A peça de teatro A Médica, inscreve-se numa tradição dramatúrgica que procura interrogar os limites éticos da prática médica, mas fá-lo de uma forma que, paradoxalmente, reduz a complexidade dos seus próprios pressupostos.
De grande força e fortíssimas interpretações, a peça apresenta questões fundamentais sobre o poder, a responsabilidade e a subjetividade no exercício da medicina, mas recorre a um enquadramento narrativo que, ao invés de potenciar o conflito dialético, cristaliza as posições das personagens num esquema binário, esvaziando as nuances psicanalíticas e filosóficas que poderiam enriquecer a sua leitura.
Do ponto de vista psicanalítico, a protagonista parece representar uma figura do superego freudiano, uma instância normativa que se debate com a repressão dos seus próprios desejos e impulsos. No entanto, a peça apresenta a protagonista como uma consciência moral em confronto com um sistema que a impede de exercer plenamente a sua ética profissional. A ausência de um conflito interno mais desenvolvido, onde o desejo reprimido – a pulsão de morte – ou a angústia da castração simbólica fossem explorados – enfraquece a profundidade psicológica da personagem, tornando-a uma mera portadora de um discurso moralizante, em vez de uma subjetividade dividida e em crise.
Ao nível filosófico, a peça poderia ter beneficiado de uma abordagem mais foucaultiana no que diz respeito à relação entre saber e poder. Michel Foucault demonstrou, em O Nascimento da Clínica, como a medicina moderna é indissociável de um regime de visibilidade que disciplina corpos e subjetividades. No entanto, A Médica parece desconsiderar essa matriz estrutural do poder médico, preferindo opor a integridade individual da protagonista a uma institucionalidade amorfa e opressiva. Ao fazê-lo, ignora a possibilidade de interrogações que poderiam ter sido mais profundas, sobre como a medicina participa na construção da normatividade e da exclusão, bem como a própria ambivalência da posição do médico enquanto agente de poder na vida do outro.
A peça levanta questões relevantes sobre o lugar das mulheres na medicina, mas fá-lo de uma forma que, em vez de subverter as estruturas patriarcais, por vezes as reforça.
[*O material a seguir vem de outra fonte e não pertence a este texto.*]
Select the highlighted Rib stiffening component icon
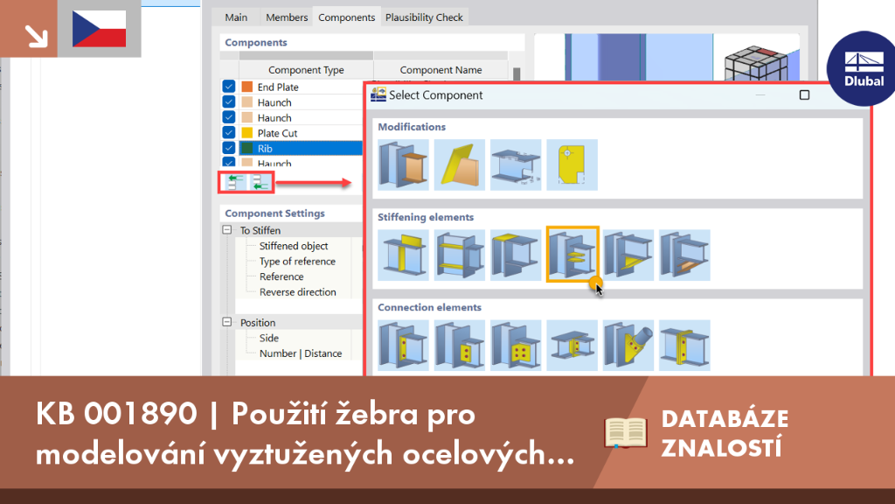This screenshot has width=895, height=504. [572, 255]
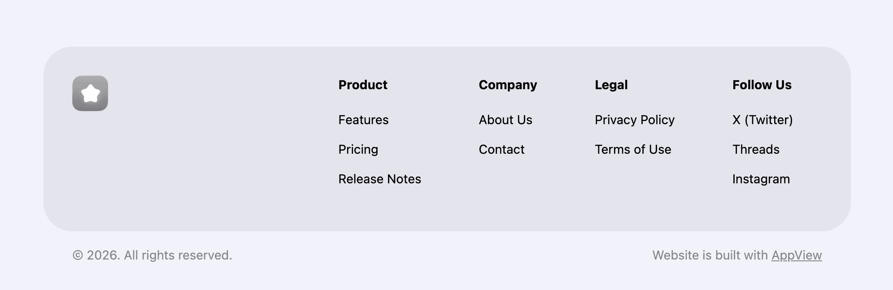
Task: Open the About Us page
Action: (x=505, y=120)
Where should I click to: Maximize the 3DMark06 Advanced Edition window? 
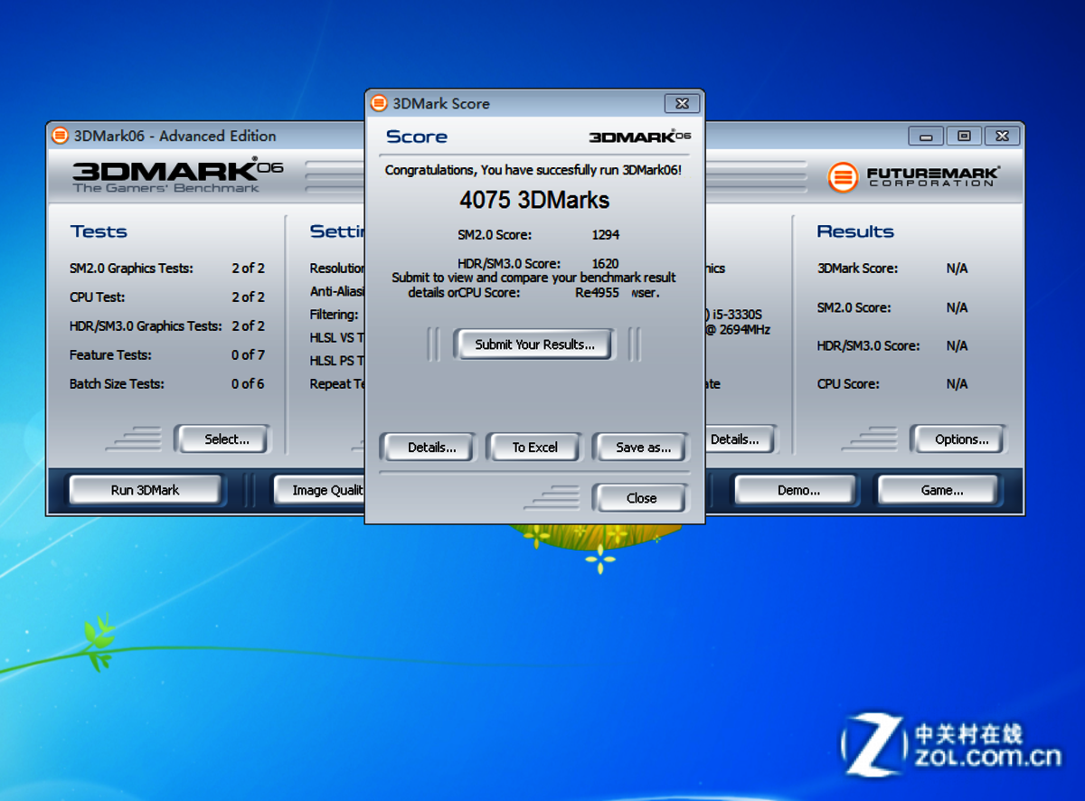[964, 137]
A protagonista, ao ser representada como uma heroína solitária, vítima de um sistema que não a compreende, reproduz a narrativa clássica da mulher excepcional que se distingue da sua própria condição feminina, em vez de inscrever a sua batalha num contexto mais amplo de desigualdade sistémica.
Seria interessante que a peça questionasse não apenas a marginalização das mulheres na medicina, mas também os modos como a feminização de certas áreas médicas influencia a distribuição de prestígio e poder dentro do próprio campo. Judith Butler, em Corpos que Importam, alerta para a forma como a performatividade de género é regulada por discursos normativos, e a peça poderia ter explorado melhor como a identidade da protagonista é constrangida não apenas pela medicina enquanto instituição, mas também pelas expectativas de género que recaem sobre si.
Por fim, a estrutura dramatúrgica da peça revela uma tensão entre a necessidade de provocar o público e a tentação de lhe impor uma leitura demasiado fechada. O teatro, enquanto espaço de encenação do conflito e do desejo, poderia aqui ter explorado a ambivalência das decisões médicas de forma mais aberta, sem reduzir a narrativa a uma dicotomia simplista entre o bem e o mal. Ao estruturar-se como um discurso de denúncia.
Questiono se a peça perde a oportunidade de instaurar um verdadeiro campo de indeterminação, onde a ética médica não fosse um campo de respostas certas, mas um espaço de permanente negociação entre subjetividade, poder e responsabilidade.
A peça levanta questões pertinentes e complexas que prendem o público até ao último minuto e demonstra-se impactante na forma como individualmente se emerge em questões pouco pensadas no nosso quotidiano.
Há a ressaltar o excelente trabalho cénico, de cariz distópico que sofre as mais interessantes metamorfoses durante todo o enredo e que evidenciam acompanhar ao milímetro todas as transições.